Un ‘queso emmental’ de oro diseñado a voluntad

Cuando se fabrica un material, las imperfecciones, al igual que los agujeros de un queso emmental, surgen de forma espontánea sin ningún tipo de control. Una investigación liderada por el Consejo Superior de Investigaciones Científicas (CSIC) ha logrado dirigir el crecimiento de las cavidades porosas que aparecen en nanoestructuras de oro. El hallazgo ha sido publicado en la revista Nanotechnology.

Para ello, el equipo ha desarrollado una nueva técnica de síntesis de películas de oro nanoporoso mediante plasma. El investigador del Instituto de Ciencias de Materiales de Sevilla, Alberto Palmero, que ha dirigido la investigación, explica que hasta ahora “la síntesis de este material no permitía un control tan preciso de la estructura”.

Un-queso-emmental-de-oro-disenado-a-voluntad_image365_El plasma es un gas ionizado, repleto de iones y electrones, que pulveriza la superficie del bloque de oro. Mediante la alteración de las propiedades del plasma, el equipo de Palmero ha sido capaz de dirigir los átomos pulverizados del oro hacia otra superficie para propiciar la formación de estructuras áureas, sobre las que se han podido controlar el tamaño, disposición y profundidad de sus nanoporos.

A diferencia del oro convencional, empleado en joyería, su versión nanoporosa se caracteriza por generar una gran actividad catalítica en reacciones de oxidación.

A diferencia del oro convencional, su versión nanoporosa genera gran actividad catalítica en reacciones de oxidación

Esto permite usarla para eliminar gases contaminantes y convertirlos en otros menos nocivos para el medioambiente.

La actividad catalítica del oro tiene lugar en el interior de sus nanocavidades. La importancia de esta investigación, por tanto, radica en la posibilidad de controlar la nanoporosidad del material y optimizar el proceso de descontaminación.

Palmero relata el caso del monóxido de carbono (CO): “Cuando este gas tóxico, de gran poder contaminante, penetra en la nanoestructura y entra en contacto con su superficie, se reduce la energía de activación necesaria para que se oxide y dé lugar a dióxido de carbono (CO2)”.
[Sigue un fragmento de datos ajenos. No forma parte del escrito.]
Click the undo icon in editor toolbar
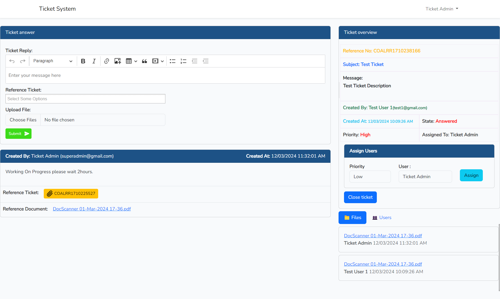The width and height of the screenshot is (500, 299). (12, 61)
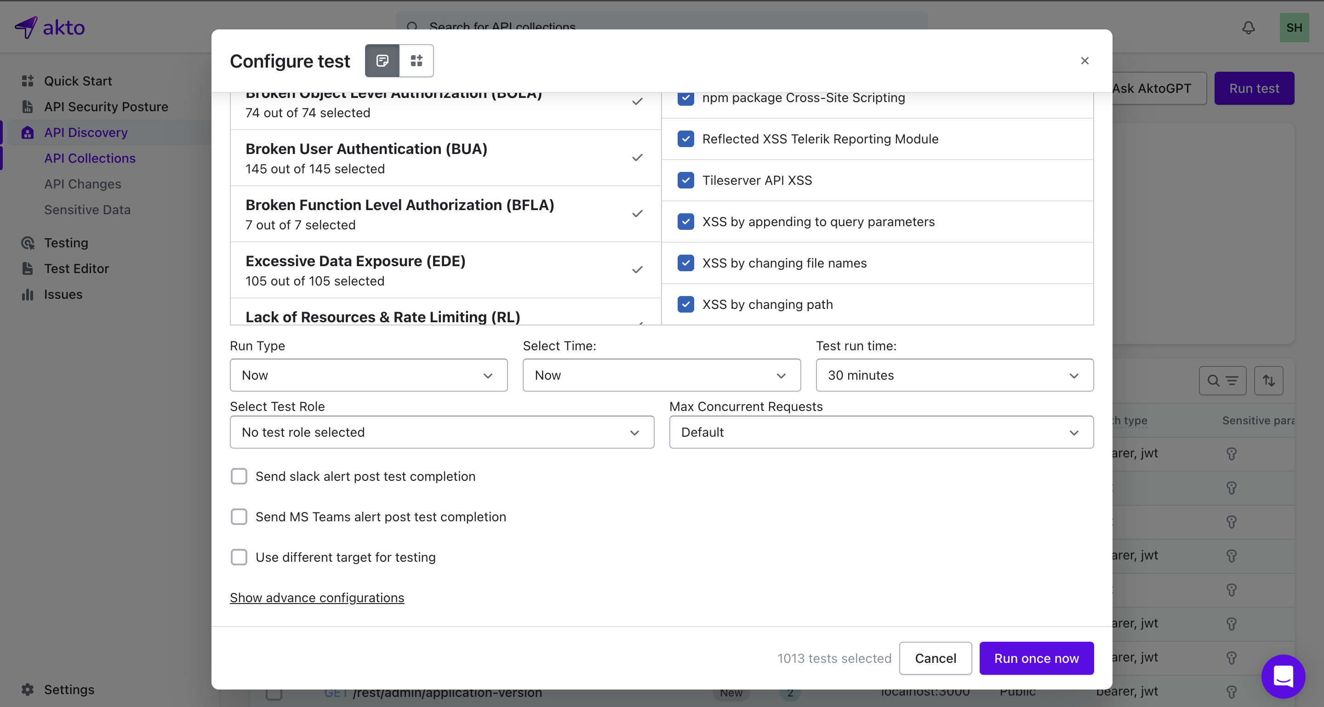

Para el investigador del CSIC, “la posibilidad de sintetizar oro con nanoporosidad controlada abre una nueva puerta a aplicaciones tecnológicas en campos tan diversos como la eliminación de gases contaminantes, el desarrollo de sensores, la industria petroquímica y las células de combustible, entre otros”. Además, Palmero destaca que “dicha técnica puede implementarse industrialmente de forma sencilla”.

Referencia bibliográfica:

R. Alvarez, J. M. García‐Martín, M. Macías‐Montero, L. Gonzalez‐Garcia, J.C. González, V. Rico, J. Perlich, J. Cotrino, A. R. González‐Elipe, A. Palmero. “Growth regimes of porous gold thin films deposited by magnetron sputtering at oblique incidence: from compact to columnar microstructures”. Nanotechnology. 9 de enero de 2013.